Sie erhielt die Genehmigung, das Land zu verlassen, ein Missionar lieh ihr einen Koffer, und wir brachten sie zum Zug. Präsident Pierce rief jemanden in El Paso in Texas an, der Mamá Sefi auf amerikanischem Boden vom Zug abholen und sie in einen Bus nach Salt Lake City setzen sollte. Mitglieder des spanischen Zweiges in Salt Lake City sollten sie vom Bus abholen, für Unterkunft sorgen und sie im Tempel begleiten.
Ein paar Wochen später kehrte Mamá Sefi nach Mexiko-Stadt und schließlich nach Ozumba zurück. Sie hatte die lange Reise sicher hinter sich gebracht. Nun verkaufte sie wieder Obst auf dem Markt.
Mamá Sefi sprach kein Englisch, also fragten wir sie, wie sie es geschafft hatte, auf der langen Busreise von El Paso nach Salt Lake City, die mehrere Tage dauerte, etwas zu essen zu bestellen. Sie sagte, jemand habe ihr beigebracht, „Apple Pie“ [Apfelkuchen] zu sagen, also bestellte sie jedes Mal, wenn der Bus anhielt, damit die Reisenden etwas zu essen kaufen konnten, Apfelkuchen.

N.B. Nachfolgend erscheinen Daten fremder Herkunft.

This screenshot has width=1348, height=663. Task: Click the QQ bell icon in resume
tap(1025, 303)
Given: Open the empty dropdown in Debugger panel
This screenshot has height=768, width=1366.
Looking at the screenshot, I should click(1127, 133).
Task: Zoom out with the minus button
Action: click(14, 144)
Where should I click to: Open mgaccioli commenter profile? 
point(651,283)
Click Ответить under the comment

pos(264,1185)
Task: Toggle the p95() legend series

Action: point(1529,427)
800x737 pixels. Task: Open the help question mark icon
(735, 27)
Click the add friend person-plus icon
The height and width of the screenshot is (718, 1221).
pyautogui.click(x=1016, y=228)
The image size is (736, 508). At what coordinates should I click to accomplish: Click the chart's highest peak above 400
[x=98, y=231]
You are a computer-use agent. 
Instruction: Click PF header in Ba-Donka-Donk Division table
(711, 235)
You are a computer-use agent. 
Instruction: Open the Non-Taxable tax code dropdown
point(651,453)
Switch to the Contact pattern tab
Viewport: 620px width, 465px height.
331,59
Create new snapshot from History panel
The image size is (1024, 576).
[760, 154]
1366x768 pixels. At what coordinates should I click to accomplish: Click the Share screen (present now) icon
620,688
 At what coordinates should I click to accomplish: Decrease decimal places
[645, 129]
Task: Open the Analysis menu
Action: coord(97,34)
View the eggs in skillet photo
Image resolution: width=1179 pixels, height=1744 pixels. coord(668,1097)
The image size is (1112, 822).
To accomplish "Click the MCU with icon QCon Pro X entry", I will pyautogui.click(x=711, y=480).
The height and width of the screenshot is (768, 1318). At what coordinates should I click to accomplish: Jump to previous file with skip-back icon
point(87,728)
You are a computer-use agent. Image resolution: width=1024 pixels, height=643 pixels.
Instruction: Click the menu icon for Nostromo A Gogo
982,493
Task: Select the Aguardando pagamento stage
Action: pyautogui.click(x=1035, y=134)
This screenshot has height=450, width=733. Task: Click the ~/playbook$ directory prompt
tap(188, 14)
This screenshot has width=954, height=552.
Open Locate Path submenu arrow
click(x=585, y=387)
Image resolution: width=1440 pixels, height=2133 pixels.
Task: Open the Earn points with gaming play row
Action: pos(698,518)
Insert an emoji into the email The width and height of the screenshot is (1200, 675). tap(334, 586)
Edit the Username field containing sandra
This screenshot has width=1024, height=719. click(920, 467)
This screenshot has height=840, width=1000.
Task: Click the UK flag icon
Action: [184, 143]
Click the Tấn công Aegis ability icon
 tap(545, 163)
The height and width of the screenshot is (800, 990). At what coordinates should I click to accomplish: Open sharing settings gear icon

Da sie nichts anderes auf Englisch sagen konnte, lebte sie auf der Busfahrt in den USA – auf der Hinfahrt und auf der Rückfahrt – nur von Apfelkuchen. Aber das machte Mamá Sefi nichts aus. Dankbar und freudestrahlend kehrte sie von ihrer Fahrt zum Tempel zurück.